** Start of RECORDED DATA **
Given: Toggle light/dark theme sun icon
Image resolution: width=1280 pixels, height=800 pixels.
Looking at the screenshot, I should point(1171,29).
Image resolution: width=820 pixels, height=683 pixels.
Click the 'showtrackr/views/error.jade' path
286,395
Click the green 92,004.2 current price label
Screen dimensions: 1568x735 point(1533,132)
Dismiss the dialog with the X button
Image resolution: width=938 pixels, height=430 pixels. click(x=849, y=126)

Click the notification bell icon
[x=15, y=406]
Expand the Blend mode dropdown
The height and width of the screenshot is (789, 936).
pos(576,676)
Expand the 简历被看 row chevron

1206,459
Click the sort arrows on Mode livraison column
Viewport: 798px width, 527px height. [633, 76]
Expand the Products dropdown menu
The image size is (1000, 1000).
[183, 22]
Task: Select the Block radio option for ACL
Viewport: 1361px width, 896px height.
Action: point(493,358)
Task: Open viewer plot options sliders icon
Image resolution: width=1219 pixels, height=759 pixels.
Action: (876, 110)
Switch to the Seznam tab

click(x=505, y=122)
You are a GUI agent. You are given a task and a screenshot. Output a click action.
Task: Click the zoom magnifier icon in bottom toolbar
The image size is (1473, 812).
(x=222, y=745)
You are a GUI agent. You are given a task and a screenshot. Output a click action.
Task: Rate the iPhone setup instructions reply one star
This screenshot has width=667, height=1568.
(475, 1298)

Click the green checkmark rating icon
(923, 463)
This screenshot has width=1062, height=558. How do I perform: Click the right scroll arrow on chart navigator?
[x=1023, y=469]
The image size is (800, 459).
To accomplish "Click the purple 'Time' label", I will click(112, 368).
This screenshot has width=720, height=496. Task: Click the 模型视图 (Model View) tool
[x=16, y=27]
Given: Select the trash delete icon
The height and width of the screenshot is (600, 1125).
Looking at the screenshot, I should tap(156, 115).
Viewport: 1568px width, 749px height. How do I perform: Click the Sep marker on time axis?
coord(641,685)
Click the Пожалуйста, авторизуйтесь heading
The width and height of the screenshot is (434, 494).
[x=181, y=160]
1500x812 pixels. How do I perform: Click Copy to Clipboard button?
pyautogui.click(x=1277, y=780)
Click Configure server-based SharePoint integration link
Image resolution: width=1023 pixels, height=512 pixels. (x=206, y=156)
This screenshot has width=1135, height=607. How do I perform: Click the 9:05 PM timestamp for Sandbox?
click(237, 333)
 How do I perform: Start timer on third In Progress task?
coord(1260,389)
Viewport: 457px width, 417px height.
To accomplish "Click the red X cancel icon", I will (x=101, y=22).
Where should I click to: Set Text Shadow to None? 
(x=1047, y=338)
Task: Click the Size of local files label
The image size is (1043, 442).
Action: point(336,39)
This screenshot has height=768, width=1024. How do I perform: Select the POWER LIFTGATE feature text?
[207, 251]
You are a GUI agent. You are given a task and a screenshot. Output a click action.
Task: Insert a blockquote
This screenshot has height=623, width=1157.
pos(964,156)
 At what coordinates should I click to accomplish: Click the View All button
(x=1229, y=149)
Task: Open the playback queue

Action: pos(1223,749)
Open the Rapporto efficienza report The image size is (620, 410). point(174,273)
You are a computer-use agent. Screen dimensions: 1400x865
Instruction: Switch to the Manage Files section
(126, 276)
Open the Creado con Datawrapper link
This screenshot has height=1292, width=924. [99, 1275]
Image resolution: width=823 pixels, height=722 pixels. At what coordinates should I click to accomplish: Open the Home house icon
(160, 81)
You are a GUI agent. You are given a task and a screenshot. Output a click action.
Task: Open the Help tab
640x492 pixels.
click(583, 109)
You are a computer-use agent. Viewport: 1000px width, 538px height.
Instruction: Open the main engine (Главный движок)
** End of RECORDED DATA **
**EXERCISE PROMPT:** Copy out the listing above line for line, beginning at its first line and continuing through the line containing "[x=181, y=160]". Include both of those lines and nothing after them.

**ANSWER TO THE PROBLEM:**
Given: Toggle light/dark theme sun icon
Image resolution: width=1280 pixels, height=800 pixels.
Looking at the screenshot, I should point(1171,29).
Image resolution: width=820 pixels, height=683 pixels.
Click the 'showtrackr/views/error.jade' path
286,395
Click the green 92,004.2 current price label
Screen dimensions: 1568x735 point(1533,132)
Dismiss the dialog with the X button
Image resolution: width=938 pixels, height=430 pixels. click(x=849, y=126)

Click the notification bell icon
[x=15, y=406]
Expand the Blend mode dropdown
The height and width of the screenshot is (789, 936).
pos(576,676)
Expand the 简历被看 row chevron

1206,459
Click the sort arrows on Mode livraison column
Viewport: 798px width, 527px height. [633, 76]
Expand the Products dropdown menu
The image size is (1000, 1000).
[183, 22]
Task: Select the Block radio option for ACL
Viewport: 1361px width, 896px height.
Action: point(493,358)
Task: Open viewer plot options sliders icon
Image resolution: width=1219 pixels, height=759 pixels.
Action: (876, 110)
Switch to the Seznam tab

click(x=505, y=122)
You are a GUI agent. You are given a task and a screenshot. Output a click action.
Task: Click the zoom magnifier icon in bottom toolbar
The image size is (1473, 812).
(x=222, y=745)
You are a GUI agent. You are given a task and a screenshot. Output a click action.
Task: Rate the iPhone setup instructions reply one star
This screenshot has width=667, height=1568.
(475, 1298)

Click the green checkmark rating icon
(923, 463)
This screenshot has width=1062, height=558. How do I perform: Click the right scroll arrow on chart navigator?
[x=1023, y=469]
The image size is (800, 459).
To accomplish "Click the purple 'Time' label", I will click(112, 368).
This screenshot has width=720, height=496. Task: Click the 模型视图 (Model View) tool
[x=16, y=27]
Given: Select the trash delete icon
The height and width of the screenshot is (600, 1125).
Looking at the screenshot, I should tap(156, 115).
Viewport: 1568px width, 749px height. How do I perform: Click the Sep marker on time axis?
coord(641,685)
Click the Пожалуйста, авторизуйтесь heading
The width and height of the screenshot is (434, 494).
[x=181, y=160]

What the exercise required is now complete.